The CRA is a exceptionally powerful reform tool, as our Kimberley Strassel reported last week. Amid the rush to pump out ever more rules, the Obama Administration may have failed to comply with many CRA mandates. The more the Trump Administration works with Congress to codify reform, the more durable the economic progress will be.
“…If Mr. Trump can break up the Washington central planning that is again misallocating resources, the resulting job creation and new investment would be a great legacy.”
2. What Kind of a Judge Is Neil Gorsuch?
He carefully follows the law, and writes as engagingly as Scalia, without the abrasiveness.
By David B. Rivkin Jr. and Andrew M. Grossman, WSJ, Jan 31, 2017
SUMMARY: After lengthy praise of the Judge’s literary style, the authors write:
“Judge Gorsuch’s textualism extends to the Constitution, quite emphatically: ‘That document,’ he wrote, ‘isn’t some inkblot on which litigants may project their hopes and dreams for a new and perfected tort law, but a carefully drafted text judges are charged with applying according to its original public meaning.’ Looking to the ‘original public meaning’ of the Fourth Amendment, for example, Judge Gorsuch has rejected the government’s view that a search warrant could be applied across jurisdictional lines. He also disputed its claim that police officers may ignore ‘No Trespassing’ signs to invade a homeowner’s property without a warrant.
“What about the Constitution’s separation of powers, intended to safeguard liberty? Judge Gorsuch has been at the vanguard of applying originalism to the questions raised by today’s Leviathan state, which is increasingly controlled by unaccountable executive agencies.
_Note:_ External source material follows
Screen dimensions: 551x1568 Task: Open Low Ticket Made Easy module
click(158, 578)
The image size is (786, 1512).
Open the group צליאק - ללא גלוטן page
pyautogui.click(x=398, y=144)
These questions loom large after the rash of executive actions by President Obama, and now the whiplash reversals by the Trump administration.
“The deference that judges now must give to agencies’ interpretations of the law, he wrote in an opinion last year, permits the executive ‘to swallow huge amounts of core judicial and legislative power and concentrate federal power in a way that seems more than a little difficult to square with the Constitution of the framers’ design.’
“Judge Gorsuch added: ‘Maybe the time has come to face the behemoth.’ His addition to the Supreme Court would give the justices a better chance than ever to do precisely that.”